Topic 05 Project: VAEs, Rate-Distortion, and MI Estimation¶

1. Objective¶

Deeply investigate the information-theoretic properties of generative models. You will build a \(\beta\)-VAE and analyze its performance through the lens of Rate-Distortion Theory, then use MINE to probe the internal representations.

2. Dataset¶

Kaggle: Dogs vs. Cats or Fashion-MNIST

3. Detailed Step-by-Step Implementation¶

Phase 1: The \(\beta\)-VAE Framework¶

Architecture: Implement a Variational Autoencoder with a latent dimension \(z \in \mathbb{R}^{32}\).
Loss Function: \(\mathcal{L} = \text{MSE}(x, \hat{x}) + \beta D_{KL}(q(z|x) \| p(z))\).
The Sweep: Train the VAE for \(\beta \in \{0.1, 0.5, 1.0, 2.0, 5.0, 10.0\}\).
Metric Collection: After training, calculate the average Reconstruction Error (\(D\)) and KL-Divergence (\(R\)) on the test set.

Phase 2: Rate-Distortion Analysis¶

The R-D Curve: Plot \(R\) vs. \(D\) for the different values of \(\beta\).
Theoretical Comparison: For a Gaussian source with the same variance as your dataset, calculate the theoretical \(R(D)\) curve. How close is your neural compressor to the theoretical limit?
Visual Proof: Display reconstructions and latent space interpolations for \(\beta=0.1\) (high rate) vs. \(\beta=10.0\) (low rate).

Phase 3: Probing with MINE¶

Task: Train a separate MLP classifier on the VAE latents \(z\) to predict the class label (e.g., Cat vs.
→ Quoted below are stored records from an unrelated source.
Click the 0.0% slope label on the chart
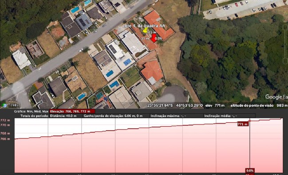Screen dimensions: 288x175 click(x=250, y=171)
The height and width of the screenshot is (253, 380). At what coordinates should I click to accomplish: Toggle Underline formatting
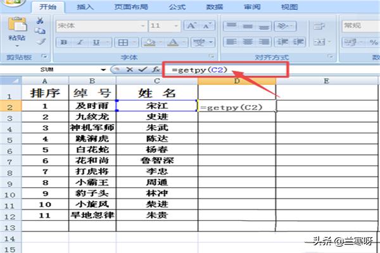97,43
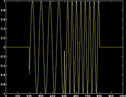The height and width of the screenshot is (97, 126).
Task: Click the x-axis label 800
Action: click(x=99, y=96)
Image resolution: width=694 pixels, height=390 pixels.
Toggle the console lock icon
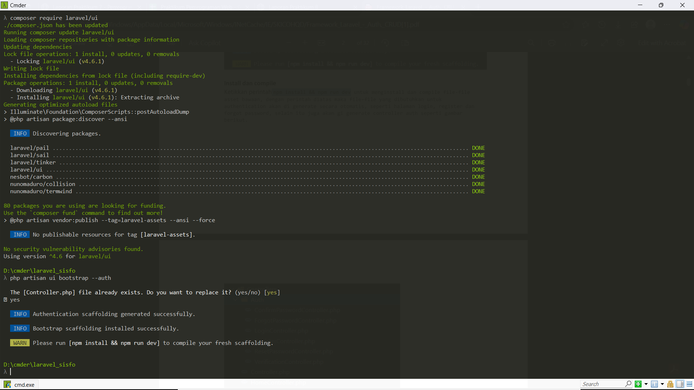[670, 384]
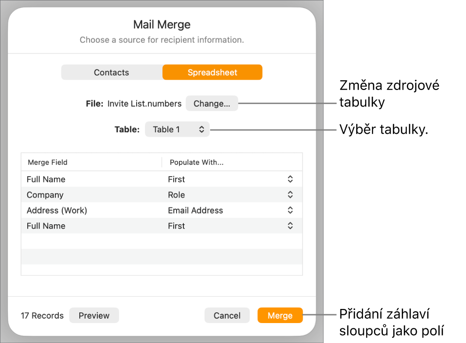This screenshot has height=343, width=466.
Task: Open the Full Name merge field popup
Action: pyautogui.click(x=290, y=179)
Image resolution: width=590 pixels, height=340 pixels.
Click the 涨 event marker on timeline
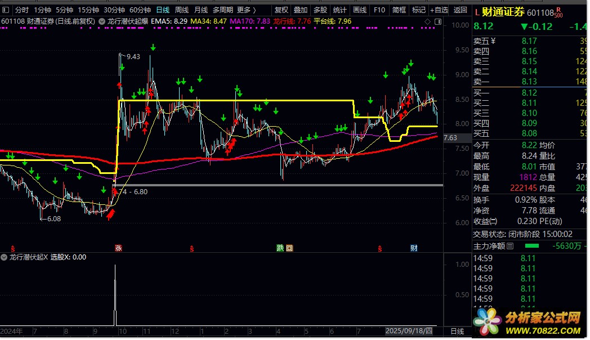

Dog).
MI Estimation: Implement MINE to estimate the Mutual Information \(I(x; z)\) and \(I(z; y)\) where \(y\) is the class label.
Comparison: Does increasing \(\beta\) (more compression) lead to a decrease in \(I(z; y)\)? Is there a "sweet spot" for \(\beta\) that maximizes \(I(z; y) / I(x; z)\)?
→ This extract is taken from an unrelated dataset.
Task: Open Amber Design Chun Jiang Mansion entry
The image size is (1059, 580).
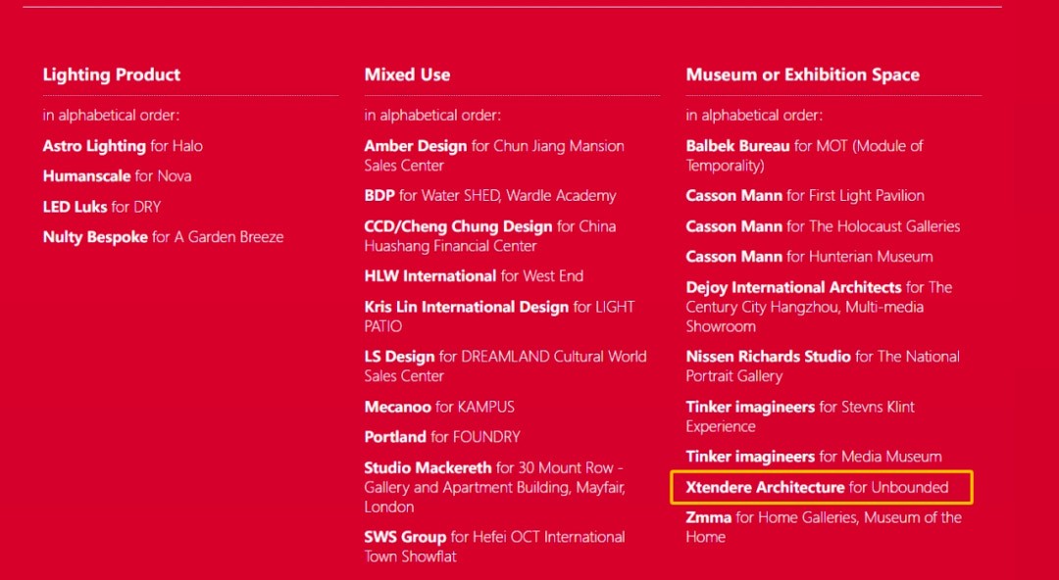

4. Expected Results and Analysis¶

Expected Observations¶

R-D Trade-off: As \(\beta\) increases, \(R\) will decrease and \(D\) will increase. The curve should be roughly convex.
Disentanglement: At higher \(\beta\), you should see more "meaningful" latent variables (e.g., one dimension might control the ear shape, another the fur color).
MI Ceiling: MINE estimates might plateau or become unstable for high MI values. You may need to use a large batch size (~1024) for reliable estimation.

Analysis Questions¶

Does the VAE act as a "sufficient statistic" for the class labels?
How does the "Rate" (KL term) relate to the number of bits actually used to encode the image?
Can you identify any "redundant" latent dimensions that have \(D_{KL} \approx 0\)?

5. Kaggle Tips and Resources¶

For Dogs vs. Cats, resize images to \(64 \times 64\) to speed up VAE training.
Use torchvision transformations for data augmentation.
Implement the "reparameterization trick" carefully to ensure gradients flow correctly through the sampler.